Yvonne D’Arcy was first diagnosed with breast cancer in 1998, at the age of fifty-two. In 2009 she found she harboured a second and unrelated cancer in her breast. She doesn’t fit the category of a genetic cancer sufferer – where the BRCA1 is involved – but she knows what it is like to receive that gut-wrenching news that you have cancer. For that reason, she says she is suing Myriad Genetics for those women without the power to fight, those women who might be carrying a gene patented by a company. At the moment, women can get tested for the abnormal gene, which often leads to cancer, but it remains a breach of the patents held by Myriad Genetics. While no other supplier of the test has been sued, it doesn’t rule out the possibility, and Luigi wants that stopped, using both the courts and parliament to advance the cause.

But despite the rhetoric, the political will continued to only chug along for change. Luigi knew he had to build a political groundswell of support and knew Ian Frazer had the best chance to do that. Luigi, an articulate and educated advocate for the cause, admired Ian Frazer and his patient, even-minded, and unbiased approach. He also knew that Malcolm Turnbull had had a long chat to the cancer council president before standing up in parliament and arguing against the patenting of genes. He was one of only a few politicians demanding change, but he was a crucial and senior player in the mix. Yet Ian Frazer’s support was a double-edged sword, which Luigi found difficult to reconcile. While his support to ban the ownership of genes was the springboard for debate on the issue in parliament, as well as on talkback radio, and as the promise of change grew, they had a difference of opinion. Ian Frazer didn’t want to go as far as Luigi Polambi. It was a matter of degrees about what should and should not be legislated, about what could and could not be patented. But just as Ian Frazer’s backing raised attention to the issue, his decision not to support the specific bill that ended up in federal parliament – the Patent Amendment (Human Genes and Biological Materials) Bill 2010 – hurt Luigi’s argument for big reform, at least in the eyes of many politicians.

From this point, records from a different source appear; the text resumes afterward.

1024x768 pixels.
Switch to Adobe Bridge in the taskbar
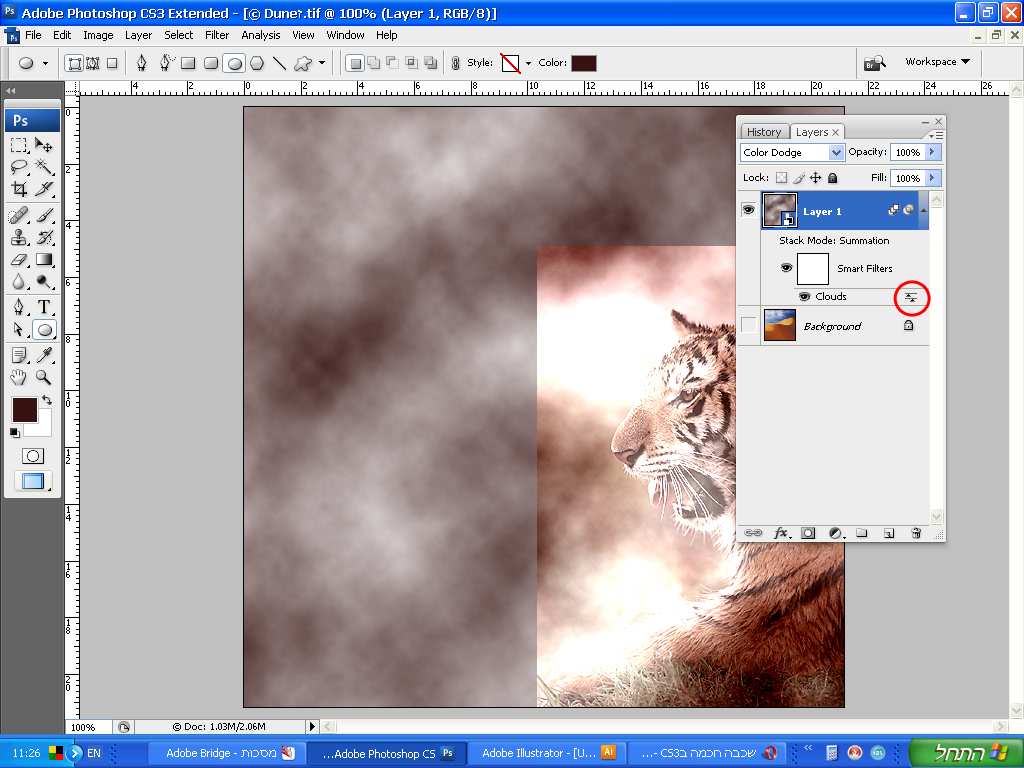pyautogui.click(x=229, y=753)
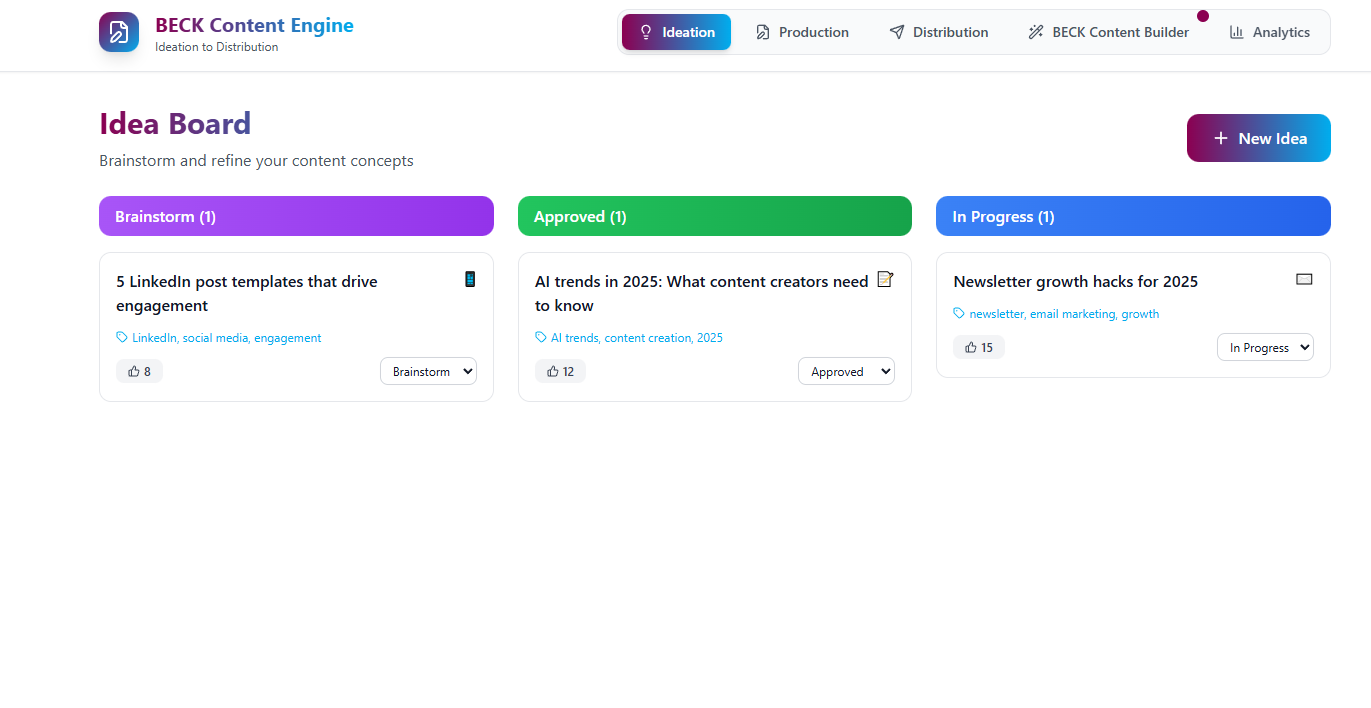Like the AI trends in 2025 idea
Image resolution: width=1371 pixels, height=708 pixels.
click(560, 371)
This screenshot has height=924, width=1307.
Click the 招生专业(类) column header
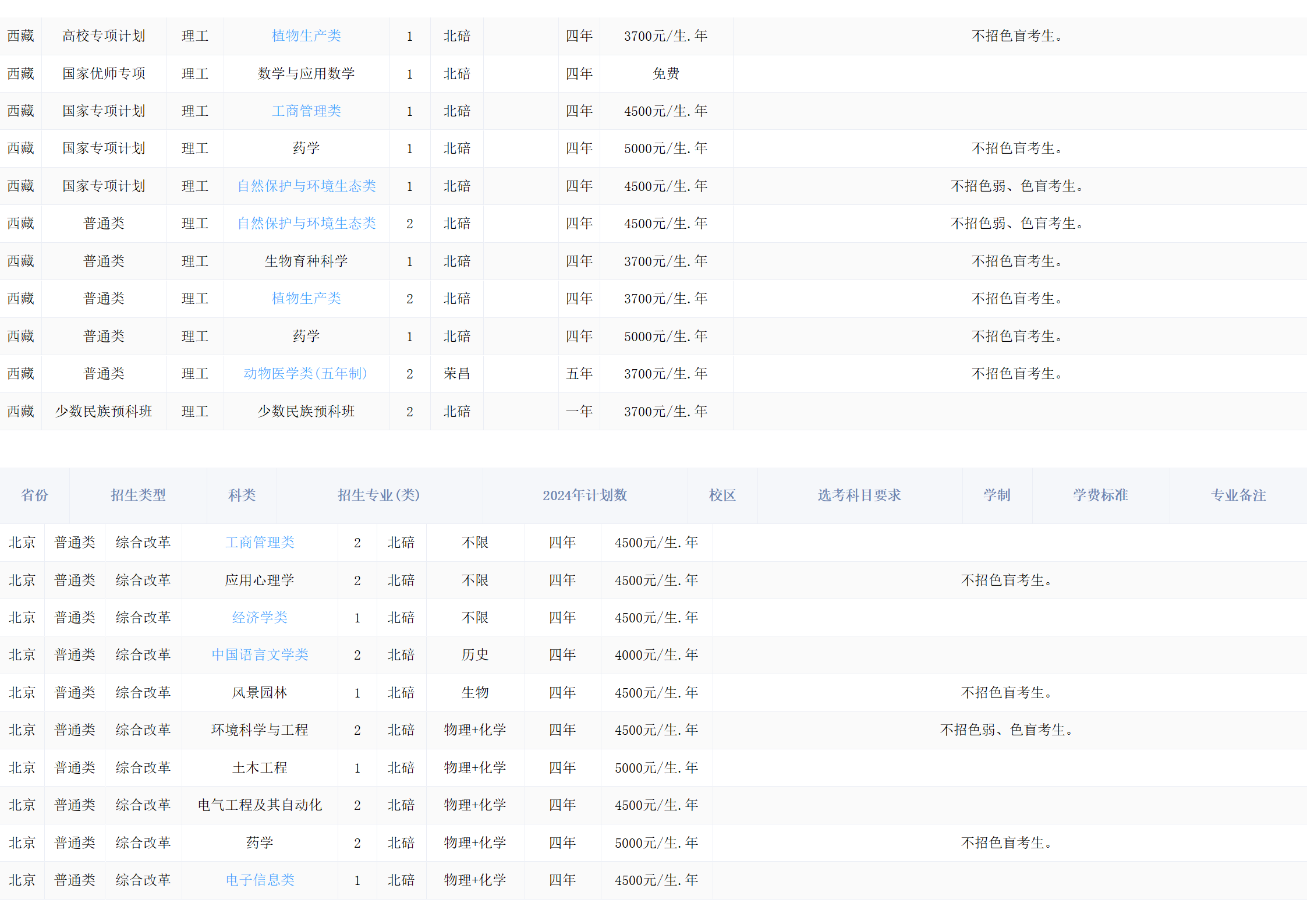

Both remain committed to changing the status quo in Australia, despite achieving some reforms in the Raising the Bar Bill 2011, an amendment to the Patents Act 1990. While tightening up some criteria, it did not address the central issue of whether a gene could be patented. Luigi will continue to bring cases through the courts and fire up our politicians to what he sees as gross injustice. And Ian Frazer remains committed to reform, continuing to attend meetings despite leaving the Cancer Council Australia presidency behind at the end of 2010.